**GIVEN PROBLEM**
Output all of the records below as a Markdown table with the columns Row and Line, giving each line a number and leaving out blank lines.

**SUPPLIED MATERIAL**
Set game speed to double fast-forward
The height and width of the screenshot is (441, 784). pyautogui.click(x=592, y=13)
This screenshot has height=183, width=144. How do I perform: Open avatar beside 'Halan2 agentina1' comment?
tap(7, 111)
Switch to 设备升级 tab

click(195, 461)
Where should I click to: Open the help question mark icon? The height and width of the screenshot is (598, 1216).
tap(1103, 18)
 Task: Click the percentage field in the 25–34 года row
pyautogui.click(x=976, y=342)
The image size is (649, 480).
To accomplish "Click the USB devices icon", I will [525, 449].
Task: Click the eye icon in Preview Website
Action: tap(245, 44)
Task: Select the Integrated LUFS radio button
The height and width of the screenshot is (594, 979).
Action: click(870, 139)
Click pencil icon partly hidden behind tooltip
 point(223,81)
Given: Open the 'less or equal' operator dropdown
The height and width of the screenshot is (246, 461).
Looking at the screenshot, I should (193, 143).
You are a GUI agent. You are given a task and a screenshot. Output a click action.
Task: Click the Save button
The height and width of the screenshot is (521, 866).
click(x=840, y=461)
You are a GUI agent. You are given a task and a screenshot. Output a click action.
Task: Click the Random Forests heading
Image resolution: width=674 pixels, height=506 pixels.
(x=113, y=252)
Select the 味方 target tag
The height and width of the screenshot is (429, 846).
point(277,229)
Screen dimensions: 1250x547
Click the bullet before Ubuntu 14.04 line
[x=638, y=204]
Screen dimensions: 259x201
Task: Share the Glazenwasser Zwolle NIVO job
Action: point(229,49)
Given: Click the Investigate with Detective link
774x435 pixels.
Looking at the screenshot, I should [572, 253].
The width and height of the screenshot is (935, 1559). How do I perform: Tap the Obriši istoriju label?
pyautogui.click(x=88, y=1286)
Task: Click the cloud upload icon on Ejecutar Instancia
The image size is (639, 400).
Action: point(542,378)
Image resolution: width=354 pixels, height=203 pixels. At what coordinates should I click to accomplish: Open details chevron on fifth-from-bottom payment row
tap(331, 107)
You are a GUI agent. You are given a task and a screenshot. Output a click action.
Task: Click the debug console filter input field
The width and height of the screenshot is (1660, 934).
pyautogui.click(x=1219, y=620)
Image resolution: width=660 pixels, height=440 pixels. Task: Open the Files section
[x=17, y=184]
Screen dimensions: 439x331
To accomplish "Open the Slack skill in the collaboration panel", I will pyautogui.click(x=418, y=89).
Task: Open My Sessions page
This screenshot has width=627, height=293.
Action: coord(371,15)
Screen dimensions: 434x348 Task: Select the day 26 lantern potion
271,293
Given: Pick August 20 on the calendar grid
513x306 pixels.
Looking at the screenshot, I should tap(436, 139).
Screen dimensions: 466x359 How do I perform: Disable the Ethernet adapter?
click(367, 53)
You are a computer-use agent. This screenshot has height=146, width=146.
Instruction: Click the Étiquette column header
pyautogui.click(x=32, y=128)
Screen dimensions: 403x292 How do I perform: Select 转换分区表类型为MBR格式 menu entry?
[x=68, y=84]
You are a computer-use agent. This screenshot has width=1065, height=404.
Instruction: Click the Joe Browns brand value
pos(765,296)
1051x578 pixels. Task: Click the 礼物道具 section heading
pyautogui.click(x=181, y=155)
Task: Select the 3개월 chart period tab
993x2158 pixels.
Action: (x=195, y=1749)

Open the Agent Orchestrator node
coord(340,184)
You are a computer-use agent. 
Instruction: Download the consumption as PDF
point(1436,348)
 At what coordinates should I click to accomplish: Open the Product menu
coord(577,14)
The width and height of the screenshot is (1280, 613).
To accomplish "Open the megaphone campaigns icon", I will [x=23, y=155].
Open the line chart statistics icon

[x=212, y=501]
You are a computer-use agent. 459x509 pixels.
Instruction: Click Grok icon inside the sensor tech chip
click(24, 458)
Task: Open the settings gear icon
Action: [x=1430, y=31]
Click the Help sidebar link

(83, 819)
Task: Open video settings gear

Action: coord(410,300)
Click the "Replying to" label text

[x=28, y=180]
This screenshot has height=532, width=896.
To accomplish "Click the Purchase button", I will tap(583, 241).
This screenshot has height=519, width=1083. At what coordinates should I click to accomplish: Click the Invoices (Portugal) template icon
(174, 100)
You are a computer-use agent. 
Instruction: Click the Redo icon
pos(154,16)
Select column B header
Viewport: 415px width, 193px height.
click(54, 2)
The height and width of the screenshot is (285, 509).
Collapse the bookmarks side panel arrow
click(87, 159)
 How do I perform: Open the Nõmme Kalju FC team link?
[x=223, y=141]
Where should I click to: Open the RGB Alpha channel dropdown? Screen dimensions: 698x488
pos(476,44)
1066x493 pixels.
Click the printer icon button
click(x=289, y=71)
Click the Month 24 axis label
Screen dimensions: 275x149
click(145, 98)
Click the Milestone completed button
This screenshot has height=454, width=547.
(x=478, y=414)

**ANSWER TO THIS TASK**
| Row | Line |
|---|---|
| 1 | Set game speed to double fast-forward |
| 2 | The height and width of the screenshot is (441, 784). pyautogui.click(x=592, y=13) |
| 3 | This screenshot has height=183, width=144. How do I perform: Open avatar beside 'Halan2 agentina1' comment? |
| 4 | tap(7, 111) |
| 5 | Switch to 设备升级 tab |
| 6 | click(195, 461) |
| 7 | Where should I click to: Open the help question mark icon? The height and width of the screenshot is (598, 1216). |
| 8 | tap(1103, 18) |
| 9 |  Task: Click the percentage field in the 25–34 года row |
| 10 | pyautogui.click(x=976, y=342) |
| 11 | The image size is (649, 480). |
| 12 | To accomplish "Click the USB devices icon", I will [525, 449]. |
| 13 | Task: Click the eye icon in Preview Website |
| 14 | Action: tap(245, 44) |
| 15 | Task: Select the Integrated LUFS radio button |
| 16 | The height and width of the screenshot is (594, 979). |
| 17 | Action: click(870, 139) |
| 18 | Click pencil icon partly hidden behind tooltip |
| 19 |  point(223,81) |
| 20 | Given: Open the 'less or equal' operator dropdown |
| 21 | The height and width of the screenshot is (246, 461). |
| 22 | Looking at the screenshot, I should (193, 143). |
| 23 | You are a GUI agent. You are given a task and a screenshot. Output a click action. |
| 24 | Task: Click the Save button |
| 25 | The height and width of the screenshot is (521, 866). |
| 26 | click(x=840, y=461) |
| 27 | You are a GUI agent. You are given a task and a screenshot. Output a click action. |
| 28 | Task: Click the Random Forests heading |
| 29 | Image resolution: width=674 pixels, height=506 pixels. |
| 30 | (x=113, y=252) |
| 31 | Select the 味方 target tag |
| 32 | The height and width of the screenshot is (429, 846). |
| 33 | point(277,229) |
| 34 | Screen dimensions: 1250x547 |
| 35 | Click the bullet before Ubuntu 14.04 line |
| 36 | [x=638, y=204] |
| 37 | Screen dimensions: 259x201 |
| 38 | Task: Share the Glazenwasser Zwolle NIVO job |
| 39 | Action: point(229,49) |
| 40 | Given: Click the Investigate with Detective link |
| 41 | 774x435 pixels. |
| 42 | Looking at the screenshot, I should [572, 253]. |
| 43 | The width and height of the screenshot is (935, 1559). How do I perform: Tap the Obriši istoriju label? |
| 44 | pyautogui.click(x=88, y=1286) |
| 45 | Task: Click the cloud upload icon on Ejecutar Instancia |
| 46 | The image size is (639, 400). |
| 47 | Action: point(542,378) |
| 48 | Image resolution: width=354 pixels, height=203 pixels. At what coordinates should I click to accomplish: Open details chevron on fifth-from-bottom payment row |
| 49 | tap(331, 107) |
| 50 | You are a GUI agent. You are given a task and a screenshot. Output a click action. |
| 51 | Task: Click the debug console filter input field |
| 52 | The width and height of the screenshot is (1660, 934). |
| 53 | pyautogui.click(x=1219, y=620) |
| 54 | Image resolution: width=660 pixels, height=440 pixels. Task: Open the Files section |
| 55 | [x=17, y=184] |
| 56 | Screen dimensions: 439x331 |
| 57 | To accomplish "Open the Slack skill in the collaboration panel", I will pyautogui.click(x=418, y=89). |
| 58 | Task: Open My Sessions page |
| 59 | This screenshot has width=627, height=293. |
| 60 | Action: coord(371,15) |
| 61 | Screen dimensions: 434x348 Task: Select the day 26 lantern potion |
| 62 | 271,293 |
| 63 | Given: Pick August 20 on the calendar grid |
| 64 | 513x306 pixels. |
| 65 | Looking at the screenshot, I should tap(436, 139). |
| 66 | Screen dimensions: 466x359 How do I perform: Disable the Ethernet adapter? |
| 67 | click(367, 53) |
| 68 | You are a computer-use agent. This screenshot has height=146, width=146. |
| 69 | Instruction: Click the Étiquette column header |
| 70 | pyautogui.click(x=32, y=128) |
| 71 | Screen dimensions: 403x292 How do I perform: Select 转换分区表类型为MBR格式 menu entry? |
| 72 | [x=68, y=84] |
| 73 | You are a computer-use agent. This screenshot has width=1065, height=404. |
| 74 | Instruction: Click the Joe Browns brand value |
| 75 | pos(765,296) |
| 76 | 1051x578 pixels. Task: Click the 礼物道具 section heading |
| 77 | pyautogui.click(x=181, y=155) |
| 78 | Task: Select the 3개월 chart period tab |
| 79 | 993x2158 pixels. |
| 80 | Action: (x=195, y=1749) |
| 81 | Open the Agent Orchestrator node |
| 82 | coord(340,184) |
| 83 | You are a computer-use agent.  |
| 84 | Instruction: Download the consumption as PDF |
| 85 | point(1436,348) |
| 86 |  At what coordinates should I click to accomplish: Open the Product menu |
| 87 | coord(577,14) |
| 88 | The width and height of the screenshot is (1280, 613). |
| 89 | To accomplish "Open the megaphone campaigns icon", I will [x=23, y=155]. |
| 90 | Open the line chart statistics icon |
| 91 | [x=212, y=501] |
| 92 | You are a computer-use agent. 459x509 pixels. |
| 93 | Instruction: Click Grok icon inside the sensor tech chip |
| 94 | click(24, 458) |
| 95 | Task: Open the settings gear icon |
| 96 | Action: [x=1430, y=31] |
| 97 | Click the Help sidebar link |
| 98 | (83, 819) |
| 99 | Task: Open video settings gear |
| 100 | Action: coord(410,300) |
| 101 | Click the "Replying to" label text |
| 102 | [x=28, y=180] |
| 103 | This screenshot has height=532, width=896. |
| 104 | To accomplish "Click the Purchase button", I will tap(583, 241). |
| 105 | This screenshot has height=519, width=1083. At what coordinates should I click to accomplish: Click the Invoices (Portugal) template icon |
| 106 | (174, 100) |
| 107 | You are a computer-use agent.  |
| 108 | Instruction: Click the Redo icon |
| 109 | pos(154,16) |
| 110 | Select column B header |
| 111 | Viewport: 415px width, 193px height. |
| 112 | click(54, 2) |
| 113 | The height and width of the screenshot is (285, 509). |
| 114 | Collapse the bookmarks side panel arrow |
| 115 | click(87, 159) |
| 116 |  How do I perform: Open the Nõmme Kalju FC team link? |
| 117 | [x=223, y=141] |
| 118 | Where should I click to: Open the RGB Alpha channel dropdown? Screen dimensions: 698x488 |
| 119 | pos(476,44) |
| 120 | 1066x493 pixels. |
| 121 | Click the printer icon button |
| 122 | click(x=289, y=71) |
| 123 | Click the Month 24 axis label |
| 124 | Screen dimensions: 275x149 |
| 125 | click(145, 98) |
| 126 | Click the Milestone completed button |
| 127 | This screenshot has height=454, width=547. |
| 128 | (x=478, y=414) |